Sementara itu, kritik terhadap kebijakan ini mulai bermunculan. Mantan Menteri Kelautan dan Perikanan Susi Pudjiastuti meminta Jokowi membatalkan keputusan ini. Sebab, ia menilai kerugian bagi lingkungan jauh lebih besar ketimbang manfaat yang didapat.
Terlebih, menurutnya, perubahan iklim atau climate change sudah terasa dan berdampak pada masyarakat. Karena itu, ia menegaskan jangan sampai diperparah dengan penambangan pasir laut.
Banjir kecaman juga datang dari berbagai aktivis lingkungan. Menurut Direktur Eksekutif Daerah Wahana Lingkungan Hidup Indonesia (Walhi) Riau, Boy Jerry Even Sembiring, keputusan Jokowi mengancam ekosistem laut, pesisir, dan pulau kecil di Tanah Air.

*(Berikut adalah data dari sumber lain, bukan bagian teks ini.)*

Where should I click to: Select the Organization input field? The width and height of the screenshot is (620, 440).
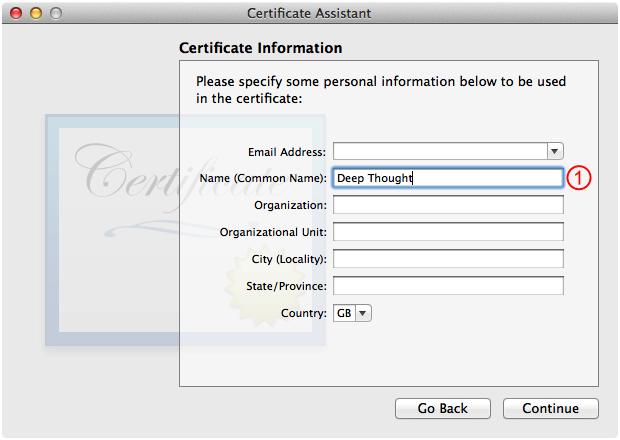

Ekspor pasir laut juga dinilai berpotensi berdampak buruk pada masyarakat yang berada di wilayah pesisir dan pulau kecil. Hal senada disampaikan Greenpeace Indonesia. Menurut Juru Kampanye Laut Greenpeace, Afdillah, pembukaan ekspor pasir laut akan membawa imbas negatif terhadap lingkungan pesisir.
"Dibukanya tambang pasir laut akan mengancam dan memperparah keberlanjutan ekosistem laut di wilayah tambang," ucapnya saat dihubungi Tempo pada Ahad, 28 Mei 2023.
Kemudian Direktur Center of Energy and Resources Indonesia (CERI) Yusri Usman menyoroti minimnya partisipasi publik, khususnya nelayan dan masyarakat pesisir dalam menerbitkan aturan ini. Ia menegaskan diskusi dengan kelompok masyarakat ini harus jelas terlebih dahulu sesuai kelompok masyarakat yang berkaitan dengan aktivitas penambangan pasir laut.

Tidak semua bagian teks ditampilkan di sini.